Nintendo Says Americans Like Kirby When He's Angry

Illustration for article titled Nintendo Says Americans Like Kirby When He's Angry

"You won't like me when I'm angry" might make sense as a tagline for an angsty green monster like the incredible hulk. A pudgy little pink one? Not so much.

Nintendo's longtime Kirby developer HAL Laboratories has finally opened up about a perplexing facet of the character: why an otherwise cheerful small pink ball looks so grumpy in the advertising and packaging materials for the American versions of the games in comparison to the much cuter versions released in Japan. As many a side-by-side comparison of the cover art for the Japanese and American versions of a Kirby game shows, the U.S. versions always show the guy being, well, grumpier than his Eastern counterpart. A print advertisement (see above) for the 1995 puzzle game Kirby's Avalanche even went as far as grittifying Kirby with stubble and a face bandage.

Speaking to GameSpot, Shinya Kumazaki, the director of the upcoming 3DS game Kirby: Triple Deluxe explained that developers made Kirby surlier in the U.S. because they thought Americans would prefer him that way.


"For the Japanese versions we are, at HAL, involved in everything throughout development, including the package design," Kumazaki said. "The most powerful image of Kirby," then, is the cute one, since they "think that's the one that appeals to the widest audience."

Cute Kirby, in other words, "brings in the most people to play" the game in Japan.

But Kumazaki added that the developers at HAL "know there is a serious side to Kirby as well, and throughout the gameplay we see more and more of that, and the games themselves have quite a bit of depth."

So in the U.S., where Nintendo of America holds more sway and has given HAL "feedback and insight" into bringing Kirby to a Western audience, the company thinks they have to toughen the little pink guy up a bit.

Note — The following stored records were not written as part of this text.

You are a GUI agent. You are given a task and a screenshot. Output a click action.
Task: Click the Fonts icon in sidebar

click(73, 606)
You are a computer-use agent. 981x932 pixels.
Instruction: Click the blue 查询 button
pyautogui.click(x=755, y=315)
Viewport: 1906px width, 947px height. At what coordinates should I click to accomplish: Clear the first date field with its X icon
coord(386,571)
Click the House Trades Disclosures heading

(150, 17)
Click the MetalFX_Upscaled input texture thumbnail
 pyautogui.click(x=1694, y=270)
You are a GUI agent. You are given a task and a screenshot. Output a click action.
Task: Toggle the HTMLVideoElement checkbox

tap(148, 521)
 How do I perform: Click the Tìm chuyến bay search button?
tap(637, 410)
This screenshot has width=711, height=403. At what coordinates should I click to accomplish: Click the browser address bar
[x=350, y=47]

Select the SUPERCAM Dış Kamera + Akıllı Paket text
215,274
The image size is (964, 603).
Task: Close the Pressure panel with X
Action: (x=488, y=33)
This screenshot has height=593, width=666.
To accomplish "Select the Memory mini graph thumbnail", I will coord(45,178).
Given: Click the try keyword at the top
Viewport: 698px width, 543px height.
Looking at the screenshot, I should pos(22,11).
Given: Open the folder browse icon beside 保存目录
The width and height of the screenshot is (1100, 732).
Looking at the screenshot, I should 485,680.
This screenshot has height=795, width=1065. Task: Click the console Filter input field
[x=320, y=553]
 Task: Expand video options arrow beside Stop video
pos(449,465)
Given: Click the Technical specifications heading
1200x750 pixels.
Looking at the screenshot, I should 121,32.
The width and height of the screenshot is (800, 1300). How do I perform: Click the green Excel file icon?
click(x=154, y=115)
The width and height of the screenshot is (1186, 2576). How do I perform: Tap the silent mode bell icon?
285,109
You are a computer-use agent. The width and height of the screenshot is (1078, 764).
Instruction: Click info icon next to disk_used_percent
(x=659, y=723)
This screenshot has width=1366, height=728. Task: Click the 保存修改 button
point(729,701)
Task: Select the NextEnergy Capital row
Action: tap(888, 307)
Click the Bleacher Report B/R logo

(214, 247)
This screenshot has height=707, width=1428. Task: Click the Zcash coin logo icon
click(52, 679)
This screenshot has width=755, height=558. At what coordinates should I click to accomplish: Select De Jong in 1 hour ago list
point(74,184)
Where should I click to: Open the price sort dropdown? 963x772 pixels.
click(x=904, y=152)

"What we have heard is that strong, tough Kirby that's really battling hard is a more appealing sign of Kirby, so that's what we feature in the U.S.," Kumazaki said.

Given that U.S. recently birthed a celebrity in the form of a small cat who looks like she's perpetually frowning, I can't say that I'm shocked by the news that Nintendo figured out Americans like their cute with dollop of sass on top. Still, it's interesting to compare a character like Kirby to Toy Story's Woody, who started out as much more of a jerk in early drafts of Pixar's classic film.


Any version of Kirby is a cute Kirby in my book. But the localized versions of the guy just go to show how much time, energy, and (last but not least) money can be pored into qualifying that cuteness.

To contact the author of this post, write to or find him on Twitter at @YannickLeJacq.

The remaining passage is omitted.